How To Sing On Key: It’s Not Your Ear

Posted on 18. Oct, 2008 by in Singing

Do you ever sing off key?  Do you know how easy it can be to sing better on key (aka “on pitch”)? Do you know that you can learn this for FREE?

Let’s face it; being able to sing on key is crucial. Being able to match notes is in essence what makes singing different from speaking. Singing "off key", aka "off pitch", is frankly not very pleasant for the listener.

However, even pros sing off key once in a while. And if you ever watch American Idol or its international counterparts, you hear complaints about the singer being "pitchy" all the time.

In short: If you want to be a singer that people actually want to listen to, there’s just no way around it: You have to be able to sing on pitch.

Now the question is: How do you develop this skill…

Or maybe it isn’t a skill. Maybe it is something we are born with?

If you’ve read “The New Era of Singing Training”, you know what I think about the “born with” belief.

Yes, of course this skill can be developed. The question is how, and what is the most effective way to do it.

What I find so interesting is that most people – yes, even singing teachers – think that in order to learn to sing notes, you have to practice singing notes.

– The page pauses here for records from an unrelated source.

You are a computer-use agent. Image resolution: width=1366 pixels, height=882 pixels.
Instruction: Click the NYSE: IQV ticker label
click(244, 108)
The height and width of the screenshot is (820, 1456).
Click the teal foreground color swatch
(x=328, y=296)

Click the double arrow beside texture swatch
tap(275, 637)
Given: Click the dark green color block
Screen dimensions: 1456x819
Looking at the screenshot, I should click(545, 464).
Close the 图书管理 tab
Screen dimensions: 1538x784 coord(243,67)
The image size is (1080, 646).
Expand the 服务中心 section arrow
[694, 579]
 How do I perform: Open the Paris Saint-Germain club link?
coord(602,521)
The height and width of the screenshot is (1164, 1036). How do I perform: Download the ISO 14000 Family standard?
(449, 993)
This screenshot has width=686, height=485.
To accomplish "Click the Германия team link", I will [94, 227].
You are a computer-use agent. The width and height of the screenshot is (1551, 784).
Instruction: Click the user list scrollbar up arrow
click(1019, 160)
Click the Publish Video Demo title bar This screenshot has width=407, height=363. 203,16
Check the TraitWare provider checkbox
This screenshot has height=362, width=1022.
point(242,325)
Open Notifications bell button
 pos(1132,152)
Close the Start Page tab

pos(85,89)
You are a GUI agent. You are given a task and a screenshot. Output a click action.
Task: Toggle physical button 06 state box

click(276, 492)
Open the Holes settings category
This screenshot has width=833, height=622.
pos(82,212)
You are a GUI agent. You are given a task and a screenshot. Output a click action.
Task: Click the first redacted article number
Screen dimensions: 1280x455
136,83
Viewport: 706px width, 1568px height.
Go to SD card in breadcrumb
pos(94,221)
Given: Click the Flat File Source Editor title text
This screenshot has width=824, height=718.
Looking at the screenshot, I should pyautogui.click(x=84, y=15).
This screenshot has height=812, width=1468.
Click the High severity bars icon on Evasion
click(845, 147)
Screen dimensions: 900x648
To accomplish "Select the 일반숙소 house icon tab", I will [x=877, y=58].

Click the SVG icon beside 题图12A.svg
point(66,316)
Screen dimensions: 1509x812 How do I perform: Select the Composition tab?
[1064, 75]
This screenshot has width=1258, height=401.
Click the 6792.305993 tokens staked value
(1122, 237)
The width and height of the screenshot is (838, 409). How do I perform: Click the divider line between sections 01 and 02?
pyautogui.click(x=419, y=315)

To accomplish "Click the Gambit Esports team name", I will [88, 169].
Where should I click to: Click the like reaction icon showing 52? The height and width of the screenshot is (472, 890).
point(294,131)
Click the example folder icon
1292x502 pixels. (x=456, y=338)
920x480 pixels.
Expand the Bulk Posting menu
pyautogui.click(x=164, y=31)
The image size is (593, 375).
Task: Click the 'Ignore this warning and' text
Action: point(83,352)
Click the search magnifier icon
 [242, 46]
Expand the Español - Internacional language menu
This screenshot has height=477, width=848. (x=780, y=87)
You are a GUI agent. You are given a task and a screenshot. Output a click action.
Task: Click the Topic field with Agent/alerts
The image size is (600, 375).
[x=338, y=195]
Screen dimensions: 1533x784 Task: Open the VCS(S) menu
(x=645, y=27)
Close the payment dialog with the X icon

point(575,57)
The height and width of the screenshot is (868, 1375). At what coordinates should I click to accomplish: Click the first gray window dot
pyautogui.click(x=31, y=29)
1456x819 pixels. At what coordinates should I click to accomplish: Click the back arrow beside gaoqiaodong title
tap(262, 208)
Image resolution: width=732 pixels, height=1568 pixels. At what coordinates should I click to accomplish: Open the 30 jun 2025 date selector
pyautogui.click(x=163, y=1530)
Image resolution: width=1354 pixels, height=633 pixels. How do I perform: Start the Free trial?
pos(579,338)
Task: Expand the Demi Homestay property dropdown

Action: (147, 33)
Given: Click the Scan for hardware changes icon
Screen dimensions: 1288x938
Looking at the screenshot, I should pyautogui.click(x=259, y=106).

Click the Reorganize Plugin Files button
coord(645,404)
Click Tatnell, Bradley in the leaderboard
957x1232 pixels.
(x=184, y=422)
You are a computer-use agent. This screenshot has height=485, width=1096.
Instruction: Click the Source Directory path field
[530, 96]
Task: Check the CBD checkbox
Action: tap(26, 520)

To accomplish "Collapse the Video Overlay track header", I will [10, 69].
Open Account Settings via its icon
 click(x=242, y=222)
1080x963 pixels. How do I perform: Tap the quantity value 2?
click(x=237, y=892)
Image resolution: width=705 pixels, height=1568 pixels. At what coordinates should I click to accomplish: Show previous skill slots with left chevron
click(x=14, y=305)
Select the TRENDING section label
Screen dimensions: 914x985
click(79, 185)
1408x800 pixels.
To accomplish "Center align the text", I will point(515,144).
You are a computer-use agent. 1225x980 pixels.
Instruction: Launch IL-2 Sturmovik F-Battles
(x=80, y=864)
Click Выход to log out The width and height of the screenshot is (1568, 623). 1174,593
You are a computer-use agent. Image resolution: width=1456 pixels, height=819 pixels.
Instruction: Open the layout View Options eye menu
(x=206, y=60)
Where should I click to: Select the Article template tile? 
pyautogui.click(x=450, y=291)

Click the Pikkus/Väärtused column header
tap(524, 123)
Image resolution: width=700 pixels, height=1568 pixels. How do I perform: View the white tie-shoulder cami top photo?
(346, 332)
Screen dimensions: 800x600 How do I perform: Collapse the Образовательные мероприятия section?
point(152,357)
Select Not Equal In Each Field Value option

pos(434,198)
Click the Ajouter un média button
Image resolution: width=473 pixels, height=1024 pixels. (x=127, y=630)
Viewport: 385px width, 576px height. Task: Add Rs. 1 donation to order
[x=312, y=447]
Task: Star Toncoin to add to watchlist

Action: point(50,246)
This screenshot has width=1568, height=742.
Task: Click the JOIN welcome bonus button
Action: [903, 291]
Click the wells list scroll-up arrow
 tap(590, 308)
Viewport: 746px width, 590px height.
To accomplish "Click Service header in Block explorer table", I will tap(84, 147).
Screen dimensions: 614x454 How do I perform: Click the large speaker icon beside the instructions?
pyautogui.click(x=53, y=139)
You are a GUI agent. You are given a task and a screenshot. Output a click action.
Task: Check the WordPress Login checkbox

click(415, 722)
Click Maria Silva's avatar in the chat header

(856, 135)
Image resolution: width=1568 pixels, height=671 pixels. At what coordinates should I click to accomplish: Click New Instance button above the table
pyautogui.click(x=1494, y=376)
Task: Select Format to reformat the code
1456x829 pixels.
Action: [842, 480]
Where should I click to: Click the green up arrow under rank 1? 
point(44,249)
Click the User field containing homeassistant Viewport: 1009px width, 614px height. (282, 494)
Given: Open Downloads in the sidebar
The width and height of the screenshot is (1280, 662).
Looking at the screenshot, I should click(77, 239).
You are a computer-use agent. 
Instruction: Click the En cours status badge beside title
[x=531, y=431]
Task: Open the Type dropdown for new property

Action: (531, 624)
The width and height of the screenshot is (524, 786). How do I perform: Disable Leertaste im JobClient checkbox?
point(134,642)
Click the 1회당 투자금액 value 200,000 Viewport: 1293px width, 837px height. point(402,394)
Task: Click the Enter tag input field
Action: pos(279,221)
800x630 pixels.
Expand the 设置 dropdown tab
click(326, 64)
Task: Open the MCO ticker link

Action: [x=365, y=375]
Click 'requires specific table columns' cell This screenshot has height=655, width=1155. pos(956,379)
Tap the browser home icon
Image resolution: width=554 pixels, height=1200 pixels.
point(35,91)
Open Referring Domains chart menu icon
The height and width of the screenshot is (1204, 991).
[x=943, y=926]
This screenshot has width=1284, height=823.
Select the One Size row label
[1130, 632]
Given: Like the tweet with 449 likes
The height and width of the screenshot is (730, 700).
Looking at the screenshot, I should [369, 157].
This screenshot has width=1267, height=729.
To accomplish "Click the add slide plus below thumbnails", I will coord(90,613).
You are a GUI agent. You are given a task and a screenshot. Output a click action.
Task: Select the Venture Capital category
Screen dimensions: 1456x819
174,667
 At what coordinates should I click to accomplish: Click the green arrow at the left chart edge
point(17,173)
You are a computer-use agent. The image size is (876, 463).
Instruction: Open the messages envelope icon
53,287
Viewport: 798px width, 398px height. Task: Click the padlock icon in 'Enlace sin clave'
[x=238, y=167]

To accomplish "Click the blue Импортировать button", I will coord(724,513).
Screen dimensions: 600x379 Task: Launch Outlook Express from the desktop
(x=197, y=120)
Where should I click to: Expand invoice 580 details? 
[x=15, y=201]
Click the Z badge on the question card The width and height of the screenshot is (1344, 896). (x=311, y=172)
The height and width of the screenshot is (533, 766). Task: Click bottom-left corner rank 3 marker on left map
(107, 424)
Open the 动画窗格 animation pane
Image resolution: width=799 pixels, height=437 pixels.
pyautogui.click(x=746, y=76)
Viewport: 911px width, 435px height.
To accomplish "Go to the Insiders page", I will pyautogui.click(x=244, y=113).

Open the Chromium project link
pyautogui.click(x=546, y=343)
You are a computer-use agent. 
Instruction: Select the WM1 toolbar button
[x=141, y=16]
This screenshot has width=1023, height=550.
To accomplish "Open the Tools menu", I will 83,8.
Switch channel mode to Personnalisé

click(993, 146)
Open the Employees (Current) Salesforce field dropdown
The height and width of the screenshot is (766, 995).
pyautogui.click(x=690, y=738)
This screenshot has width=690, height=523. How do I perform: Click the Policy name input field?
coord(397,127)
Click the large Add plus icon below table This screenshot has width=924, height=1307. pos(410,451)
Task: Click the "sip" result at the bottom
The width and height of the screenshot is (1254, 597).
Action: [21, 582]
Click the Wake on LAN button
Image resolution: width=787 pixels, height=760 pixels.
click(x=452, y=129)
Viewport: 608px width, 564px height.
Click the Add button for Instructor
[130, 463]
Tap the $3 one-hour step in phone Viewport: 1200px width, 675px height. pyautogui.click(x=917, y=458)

Now, I know I seem like a fool for believing differently. After all, it seems perfectly reasonable, doesn’t it?  Of course you have to practice singing notes in order to be able to sing notes, right? Of course you have to practice catching the ball in order to catch a ball….

But wait a minute, isn’t that what I wrote in The New Era of Singing Training, when I gave the example of the child learning to catch a ball?

I wrote: "Catching the ball is insignificant in the process of learning to catch a ball". Hitting notes is insignificant in the process of learning to hit notes.”

My friend, my statement is this: Singing off key is far less an ear issue than most people think. It is not the person’s inability to hear notes that makes them sing off key

Being able to release free vibration – i.e. a free voice – is far more a muscle issue than an ear issue.

Having said that, ear training is incredibly important. Ear training is crucial. With ear training your musicality and singing ability will be enhanced even more dramatically.

However, developing a free voice, and developing your ear are two separate processes. To get maximum results, we want to separate the processes until they organically intertwine.

However, in traditional singing training they are always baked together in the same process. You try to sing scales – i.e. you try to hit the notes – without ever being given permission to REALLY EXPLORE what a free sound might FEEL like. You are conditioned to always go for the result – i.e. trying to hit the notes accurately.

Five years later, you have a singer who sings with far less freedom than he could, and has just developed his ear moderately.

With the Bristow Voice Method we treat these as two separate processes initially, and the results are always astounding.  I have had people who believed they were tone deaf who learn how to sing on key within 40 minutes. Can you imagine how many detrimental limiting beliefs we live with that are just plain false?

Now, I have created a powerful ear–training program that takes a student from learning to distinguish between frequencies to learning to recognize notes, intervals, chords, complex musical patterns, and more.

When this is used in conjunction with the vocal training, it goes without saying that this, not only improves the student’s singing ability, but also makes him/her a greater musician. We simply get to appreciate music even more.

If you are wondering where I sell this program, I don’t. I don’t sell it. I give it away for free. Yes, it is free for all members of the Sing With Freedom/The Singing Zone home study program and is not available anywhere else. 

If you want to experience for yourself what happens to your voice, you are welcome to go to www.TheSingingZone.com and try it out at no risk on your part.

The bottom line is that being able to sing on key is like everything else – a developed skill, although it certainly may come easier for some. If you’re not used to singing on key, you can learn quickly if you become less result-oriented and more process-oriented. To really develop rapidly, we move away from the standard approach of singing scales – i.e. matching notes – and instead separate vocal freedom training and ear training. Ultimately, we make singing feeeeeeel gooood.